There better not be!

Source: NY Post,

11 Responses

  1. Mary Hart doesn’t look a day older than ‘stunned mullet’… This show is done. Was a loooooooong time ago.
    When I was 10 it was entertaining.
    Now it’s just the donnie and marie show.

  2. Yes–since the late 90s it has been wall to wall tabloid stories and the latest reality shows: I fast forward through all of these most nights and it comes to around 4 minutes of decent celebrity news in each show.

    I have to admit from it’s start in late 1981 (on Network Ten as “Entertainment This Week”, we got the daily version when the show went to Nine in 1992) through to around 1997-98, the show was top heavy with old showbiz stories featuring stars of the past, Leonard Maltin’s film reviews and reports on the usual A-listers of the time. When they changed format, they changed it with a vengence and it’s pretty much stayed that way for the last decade. (The show would usually have a change of on-air graphics and there would be a set reconfiguration, usually timed with the beginning of the new tv season each September).
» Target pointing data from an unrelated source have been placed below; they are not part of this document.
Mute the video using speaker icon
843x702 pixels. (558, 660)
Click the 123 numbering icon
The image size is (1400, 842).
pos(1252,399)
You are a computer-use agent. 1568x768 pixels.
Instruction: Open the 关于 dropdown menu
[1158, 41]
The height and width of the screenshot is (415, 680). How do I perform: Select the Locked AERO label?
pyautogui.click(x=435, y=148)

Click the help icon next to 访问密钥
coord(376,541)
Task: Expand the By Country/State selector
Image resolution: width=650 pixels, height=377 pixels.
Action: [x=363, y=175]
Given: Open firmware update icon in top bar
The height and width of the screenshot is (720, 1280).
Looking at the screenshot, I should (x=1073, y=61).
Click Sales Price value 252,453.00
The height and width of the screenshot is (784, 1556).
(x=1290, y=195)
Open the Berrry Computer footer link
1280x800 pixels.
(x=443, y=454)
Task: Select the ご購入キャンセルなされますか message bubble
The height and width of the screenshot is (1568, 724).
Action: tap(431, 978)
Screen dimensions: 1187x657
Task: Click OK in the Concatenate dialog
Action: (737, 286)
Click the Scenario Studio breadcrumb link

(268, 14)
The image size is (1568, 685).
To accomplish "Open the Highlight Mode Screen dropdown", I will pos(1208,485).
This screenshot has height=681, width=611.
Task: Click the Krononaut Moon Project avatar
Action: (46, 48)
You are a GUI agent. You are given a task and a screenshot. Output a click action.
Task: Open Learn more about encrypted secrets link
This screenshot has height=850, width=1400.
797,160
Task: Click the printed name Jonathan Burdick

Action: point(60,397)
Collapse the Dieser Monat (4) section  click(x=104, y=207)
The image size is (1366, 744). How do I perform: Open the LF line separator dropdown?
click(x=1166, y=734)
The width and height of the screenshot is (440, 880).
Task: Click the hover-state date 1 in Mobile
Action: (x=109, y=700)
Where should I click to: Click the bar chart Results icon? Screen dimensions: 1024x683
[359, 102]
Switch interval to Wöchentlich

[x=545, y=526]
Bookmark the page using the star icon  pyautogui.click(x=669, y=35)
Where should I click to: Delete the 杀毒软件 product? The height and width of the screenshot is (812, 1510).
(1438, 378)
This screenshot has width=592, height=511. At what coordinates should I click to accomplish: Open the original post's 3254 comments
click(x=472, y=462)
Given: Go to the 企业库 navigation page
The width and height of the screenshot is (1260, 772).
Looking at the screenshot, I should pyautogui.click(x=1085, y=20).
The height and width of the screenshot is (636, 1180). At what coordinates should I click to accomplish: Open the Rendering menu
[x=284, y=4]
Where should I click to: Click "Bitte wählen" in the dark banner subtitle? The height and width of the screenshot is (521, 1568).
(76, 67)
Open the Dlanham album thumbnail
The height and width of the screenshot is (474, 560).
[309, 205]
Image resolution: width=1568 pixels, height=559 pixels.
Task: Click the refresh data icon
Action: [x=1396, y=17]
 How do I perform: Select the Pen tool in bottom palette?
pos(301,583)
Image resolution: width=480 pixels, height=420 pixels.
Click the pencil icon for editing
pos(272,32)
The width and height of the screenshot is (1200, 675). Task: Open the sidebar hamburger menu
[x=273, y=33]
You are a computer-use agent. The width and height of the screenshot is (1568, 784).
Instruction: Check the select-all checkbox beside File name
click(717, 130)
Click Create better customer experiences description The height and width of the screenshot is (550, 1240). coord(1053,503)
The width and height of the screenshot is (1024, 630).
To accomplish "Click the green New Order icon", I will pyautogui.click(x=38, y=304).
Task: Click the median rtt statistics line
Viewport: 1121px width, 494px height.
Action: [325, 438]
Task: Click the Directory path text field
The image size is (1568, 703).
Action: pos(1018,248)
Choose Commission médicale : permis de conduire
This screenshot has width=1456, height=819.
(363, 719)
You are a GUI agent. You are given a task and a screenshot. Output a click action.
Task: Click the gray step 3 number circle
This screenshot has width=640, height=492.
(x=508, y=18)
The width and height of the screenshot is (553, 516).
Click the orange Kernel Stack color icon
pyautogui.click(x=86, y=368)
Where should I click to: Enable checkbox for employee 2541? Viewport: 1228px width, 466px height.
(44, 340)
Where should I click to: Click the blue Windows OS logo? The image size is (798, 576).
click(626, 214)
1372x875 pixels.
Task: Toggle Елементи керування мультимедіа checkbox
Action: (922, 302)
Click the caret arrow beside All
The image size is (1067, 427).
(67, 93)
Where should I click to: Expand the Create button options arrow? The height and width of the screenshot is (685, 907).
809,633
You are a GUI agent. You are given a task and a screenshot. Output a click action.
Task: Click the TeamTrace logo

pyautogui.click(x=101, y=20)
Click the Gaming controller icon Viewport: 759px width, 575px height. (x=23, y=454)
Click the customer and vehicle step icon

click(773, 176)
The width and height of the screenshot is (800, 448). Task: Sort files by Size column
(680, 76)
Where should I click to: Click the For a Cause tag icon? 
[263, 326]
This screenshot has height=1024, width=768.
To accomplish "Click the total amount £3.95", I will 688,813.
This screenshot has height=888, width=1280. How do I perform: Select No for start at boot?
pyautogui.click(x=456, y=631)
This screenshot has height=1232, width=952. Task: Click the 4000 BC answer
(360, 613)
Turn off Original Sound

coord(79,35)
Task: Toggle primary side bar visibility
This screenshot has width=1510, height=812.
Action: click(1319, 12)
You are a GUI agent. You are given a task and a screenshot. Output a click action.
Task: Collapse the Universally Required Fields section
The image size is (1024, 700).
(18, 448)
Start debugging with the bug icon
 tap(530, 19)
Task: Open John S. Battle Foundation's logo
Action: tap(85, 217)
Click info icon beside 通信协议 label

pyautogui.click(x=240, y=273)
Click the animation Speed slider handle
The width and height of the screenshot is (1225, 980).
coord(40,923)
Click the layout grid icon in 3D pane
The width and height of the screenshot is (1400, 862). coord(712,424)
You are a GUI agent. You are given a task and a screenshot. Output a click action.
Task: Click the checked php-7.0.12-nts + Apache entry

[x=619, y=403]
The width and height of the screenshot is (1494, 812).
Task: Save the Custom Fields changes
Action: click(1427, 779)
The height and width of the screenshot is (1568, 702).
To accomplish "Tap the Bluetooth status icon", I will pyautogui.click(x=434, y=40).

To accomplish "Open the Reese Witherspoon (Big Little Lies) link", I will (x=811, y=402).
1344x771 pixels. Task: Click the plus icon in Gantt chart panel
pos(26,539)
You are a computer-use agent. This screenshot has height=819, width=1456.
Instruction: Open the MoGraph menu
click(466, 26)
    Perhaps the show may be feeling the heat from the hip and very funny TMZ crew (are they actors or reporters?) and dumping Mary is their way of updating the format, most likely wheeling her out to do ‘special, in-depth interviews’ with celebrities who are having brushes with the law or who are in some sort of trouble (usually around 3 a month, currently).

    Sadly Leonard Maltin is sighted only in reports on movie premieres: for me, he was the best thing about the show in the past (always a kind of a hyper version of Ivan Hutchinson) and truly sorry to see him only making cameo appearences these days.

    Mary could be seen as the ‘Walter Cronkite of entertainment reporting’, if such a thing is imaginable (now, probably) and I don’t think the show would benefit from dumping her. But yes, Leeza Gibbons, John Tesh, Rob Weller, even in the very early days, Connie Chung — they were all pretty good.

  3. While I dislike the tabloid direction of the show too, I feel that if they hired Lara Spencer it would be heading in that direction even more. The Insider is a shocking piece of rubbish.

  4. Entertainment Tonight has been terrible since the late 1990’s. I used to watch it all the time when I was on school holidays or off sick. Then it became tabloid trash about no name celebrites on detox diets or getting plastic surgery and so called rumours with youtube video and out of focus magazine covers.
    It was much better when it was more related to TV and music and they would have on set interviews with cast and crew.
    Hopefully is Mary is kicked out of the job, she will move onto something better.

  5. What is the point? it’s a largely unwatchable show anyway. For every 30 minutes of the show, there is 25 minutes of telling us what we’re going to see – again and again – 3 minutes of titles, and 2 minutes of actual content.